**GIVEN RECORDS:**
*** Begin section ***

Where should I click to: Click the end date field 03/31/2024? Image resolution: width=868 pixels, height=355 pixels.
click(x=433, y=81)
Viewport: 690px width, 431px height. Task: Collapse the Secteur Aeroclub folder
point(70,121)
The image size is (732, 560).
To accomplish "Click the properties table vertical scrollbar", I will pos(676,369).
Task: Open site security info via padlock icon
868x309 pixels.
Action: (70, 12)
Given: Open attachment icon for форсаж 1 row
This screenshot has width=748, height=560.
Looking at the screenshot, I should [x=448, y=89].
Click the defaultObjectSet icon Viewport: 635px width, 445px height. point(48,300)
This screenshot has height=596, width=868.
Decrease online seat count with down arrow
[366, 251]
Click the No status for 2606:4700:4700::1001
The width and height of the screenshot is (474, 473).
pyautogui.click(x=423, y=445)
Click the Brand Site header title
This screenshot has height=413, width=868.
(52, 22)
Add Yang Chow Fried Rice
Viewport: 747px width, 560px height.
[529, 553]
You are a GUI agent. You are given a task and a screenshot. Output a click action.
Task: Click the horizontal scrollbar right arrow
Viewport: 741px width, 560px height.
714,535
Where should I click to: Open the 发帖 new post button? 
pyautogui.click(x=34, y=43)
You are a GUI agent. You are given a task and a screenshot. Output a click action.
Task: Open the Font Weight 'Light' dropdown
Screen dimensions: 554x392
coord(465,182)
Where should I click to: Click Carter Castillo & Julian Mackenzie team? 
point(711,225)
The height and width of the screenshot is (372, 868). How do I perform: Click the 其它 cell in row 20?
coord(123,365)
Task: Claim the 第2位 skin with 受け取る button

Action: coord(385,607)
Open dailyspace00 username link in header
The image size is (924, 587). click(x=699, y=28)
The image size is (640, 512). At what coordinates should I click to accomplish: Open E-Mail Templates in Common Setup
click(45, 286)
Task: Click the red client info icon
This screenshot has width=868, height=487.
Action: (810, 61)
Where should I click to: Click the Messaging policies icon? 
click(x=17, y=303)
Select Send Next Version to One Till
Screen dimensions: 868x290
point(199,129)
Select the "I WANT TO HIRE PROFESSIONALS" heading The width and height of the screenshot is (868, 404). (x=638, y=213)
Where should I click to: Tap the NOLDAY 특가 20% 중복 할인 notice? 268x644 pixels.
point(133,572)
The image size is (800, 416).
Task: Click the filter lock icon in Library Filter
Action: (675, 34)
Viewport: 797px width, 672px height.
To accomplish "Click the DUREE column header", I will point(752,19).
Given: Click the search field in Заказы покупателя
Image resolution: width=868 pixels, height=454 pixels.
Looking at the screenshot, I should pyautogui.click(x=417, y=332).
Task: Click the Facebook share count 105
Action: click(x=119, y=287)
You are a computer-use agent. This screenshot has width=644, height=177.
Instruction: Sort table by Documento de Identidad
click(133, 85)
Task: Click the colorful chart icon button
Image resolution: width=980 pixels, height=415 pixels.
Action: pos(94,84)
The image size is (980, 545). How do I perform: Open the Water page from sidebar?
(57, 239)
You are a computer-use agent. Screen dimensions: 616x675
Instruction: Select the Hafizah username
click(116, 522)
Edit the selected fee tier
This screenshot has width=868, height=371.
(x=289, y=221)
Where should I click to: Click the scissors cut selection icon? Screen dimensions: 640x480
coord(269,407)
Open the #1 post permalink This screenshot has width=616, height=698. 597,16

*** End section ***

**WORK TASK:** Look through the records and count each line that holds "info". Write only the total.

**SOLUTION TO THE PROBLEM:** 2